François Hollande tient à mettre les choses au clair sur un point : l’union budgétaire, source de tensions entre Angela Merkel et le chef de l’État français . « Le sujet du conseil, ce n’est pas l’union budgétaire, c’est l’union bancaire », affirme-t-il. « La seule décision que nous avons à prendre, c’est la mise en place de l’union bancaire d’ici la fin de l’année ».

Une mise en application courant 2013

Olivier Bailly, l’un des porte-parole de la Commission européenne, rapporte qu’un accord a été trouvé cette nuit pour une application « graduelle » du projet. « À partir du 1er janvier, il reviendra à la Banque centrale de créer les organismes et les personnels qui seront dédiés à la supervision » précise François Hollande lors d’une conférence de presse.
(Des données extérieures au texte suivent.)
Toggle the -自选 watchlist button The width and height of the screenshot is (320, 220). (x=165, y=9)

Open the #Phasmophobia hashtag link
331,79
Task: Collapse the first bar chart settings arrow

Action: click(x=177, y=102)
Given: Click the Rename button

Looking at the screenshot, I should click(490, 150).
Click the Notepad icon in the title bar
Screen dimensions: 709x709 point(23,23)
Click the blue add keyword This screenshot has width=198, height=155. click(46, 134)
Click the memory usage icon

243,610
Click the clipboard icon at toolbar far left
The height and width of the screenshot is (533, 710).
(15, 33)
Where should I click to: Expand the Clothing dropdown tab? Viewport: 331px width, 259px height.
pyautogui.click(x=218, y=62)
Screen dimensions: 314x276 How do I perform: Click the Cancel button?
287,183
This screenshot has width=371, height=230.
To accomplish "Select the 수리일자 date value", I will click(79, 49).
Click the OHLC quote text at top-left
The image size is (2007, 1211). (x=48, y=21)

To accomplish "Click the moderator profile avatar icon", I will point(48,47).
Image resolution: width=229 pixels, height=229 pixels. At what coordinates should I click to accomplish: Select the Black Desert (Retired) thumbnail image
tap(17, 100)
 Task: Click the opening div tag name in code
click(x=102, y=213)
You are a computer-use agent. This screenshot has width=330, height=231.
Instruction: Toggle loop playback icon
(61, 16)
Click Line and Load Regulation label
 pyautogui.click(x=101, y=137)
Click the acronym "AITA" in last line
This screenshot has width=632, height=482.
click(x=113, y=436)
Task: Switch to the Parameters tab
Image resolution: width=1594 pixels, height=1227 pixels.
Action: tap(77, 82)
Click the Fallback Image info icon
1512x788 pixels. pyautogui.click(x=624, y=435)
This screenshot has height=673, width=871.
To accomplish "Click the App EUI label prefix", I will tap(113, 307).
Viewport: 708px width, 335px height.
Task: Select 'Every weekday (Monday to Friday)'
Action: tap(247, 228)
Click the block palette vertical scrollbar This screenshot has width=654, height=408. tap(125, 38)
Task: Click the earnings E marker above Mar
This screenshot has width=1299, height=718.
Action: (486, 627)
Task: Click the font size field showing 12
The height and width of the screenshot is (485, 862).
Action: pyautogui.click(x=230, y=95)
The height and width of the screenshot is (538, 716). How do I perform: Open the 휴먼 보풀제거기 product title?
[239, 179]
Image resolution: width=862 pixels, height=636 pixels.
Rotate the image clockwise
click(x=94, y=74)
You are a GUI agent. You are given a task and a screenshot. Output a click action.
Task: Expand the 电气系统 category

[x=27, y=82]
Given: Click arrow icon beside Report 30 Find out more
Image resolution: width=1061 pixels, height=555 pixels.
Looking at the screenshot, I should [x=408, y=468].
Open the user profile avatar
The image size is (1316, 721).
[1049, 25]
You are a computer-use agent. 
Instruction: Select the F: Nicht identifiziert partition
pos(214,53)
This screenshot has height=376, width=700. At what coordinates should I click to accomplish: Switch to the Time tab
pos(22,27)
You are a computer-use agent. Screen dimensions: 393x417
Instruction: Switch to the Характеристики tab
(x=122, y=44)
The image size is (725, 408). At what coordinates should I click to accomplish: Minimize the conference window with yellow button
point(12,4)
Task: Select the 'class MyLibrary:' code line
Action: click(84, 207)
Et d’ajouter : « Cela ne veut pas dire que le mécanisme lui-même pourra entrer en vigueur dès le 1er janvier. Ça, ce sera au cours de l’année 2013 (…) Mais le cadre législatif, lui, sera en place au 1er janvier. »

Cette entente sur le calendrier n’était pas gagnée d’avance. Lors du dernier sommet européen, en juin dernier, il avait été conclu un accord pour examiner avant la fin de l’année 2012 les propositions de la Commission. Si la France avait exprimé son désir de faire avancer le projet « le plus vite possible », l’Allemagne, au contraire souhaitait prendre davantage le temps de la réflexion.

6 000 banques concernées

Autre point de discorde entre François Hollande et Angela Merkel : les banques visées par la supervision. La seconde avait refusé, dans un premier temps, que toutes les banques – notamment régionales – soient surveillées par la BCE. Selon une source gouvernementale, « la totalité du mécanisme de supervision bancaire, c’est-à-dire une supervision effective des 6.000 banques, sera une réalité au 1er janvier 2014 ». Un point sur lequel la chancelière allemande ce serait « engagée clairement ». Concrètement, la BCE ne contrôlera pas, au jour le jour, l’ensemble de ces banques. Des superviseurs nationaux seront chargés de surveiller quotidiennement certaines banques, mais elle se réserve le droit d’intervenir si le besoin s’en fait ressentir.

La supervision, remède contre la crise espagnole ?

La supervision bancaire a pour objectif d’empêcher l’évolution d’une crise bancaire en crise de la dette. Elle permettrait la mise en place d’une recapitalisation directe des banques par le Mécanisme européen de stabilité (MES). L’Espagne, pays touché de plein fouet par la crise, est l’un des principaux états concernés. Avec le calendrier annoncé, le gouvernement de Mariano Rajoy devra encore patienter avant de pouvoir bénéficier de cette recapitalisation.